Copy out each of the lines below word for word, leaving out the pictures.
***** INFORMATION PROVIDED
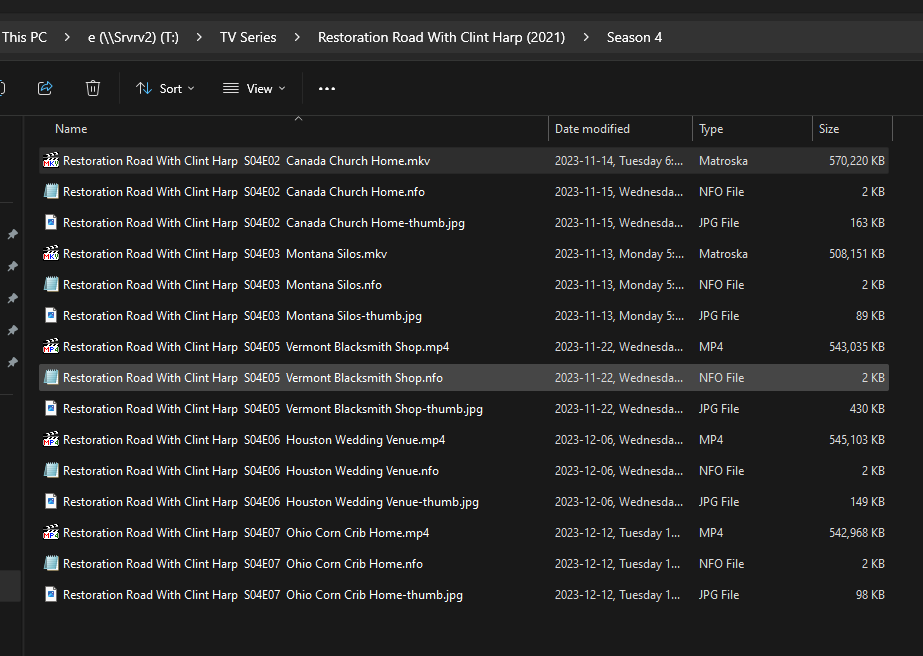
Task: Open the View dropdown menu
Action: [254, 88]
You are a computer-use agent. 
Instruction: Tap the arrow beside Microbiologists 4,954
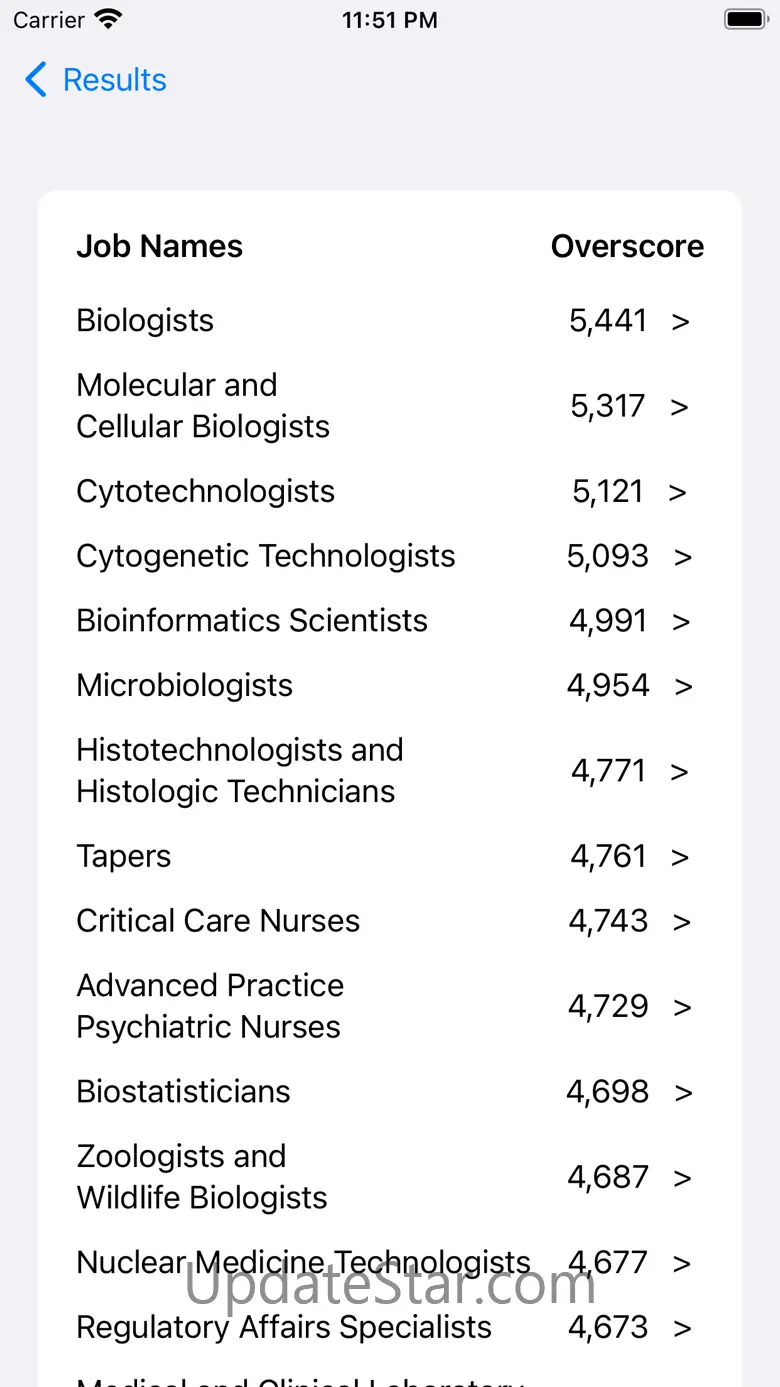683,686
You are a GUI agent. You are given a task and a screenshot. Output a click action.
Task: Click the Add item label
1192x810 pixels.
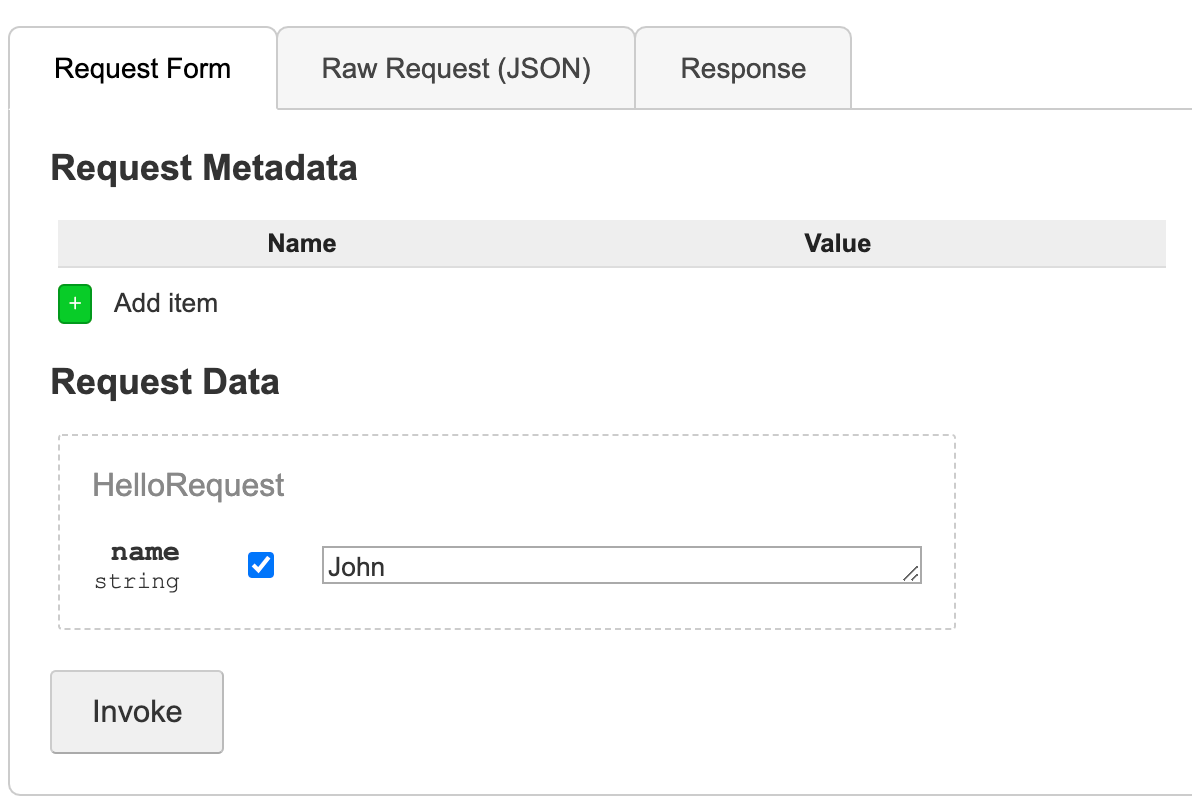point(166,303)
**********
### EXPECTED OUTPUT
Task: Open the View dropdown menu
Action: [254, 88]
You are a computer-use agent. 
Instruction: Tap the arrow beside Microbiologists 4,954
683,686
You are a GUI agent. You are given a task and a screenshot. Output a click action.
Task: Click the Add item label
1192x810 pixels.
point(166,303)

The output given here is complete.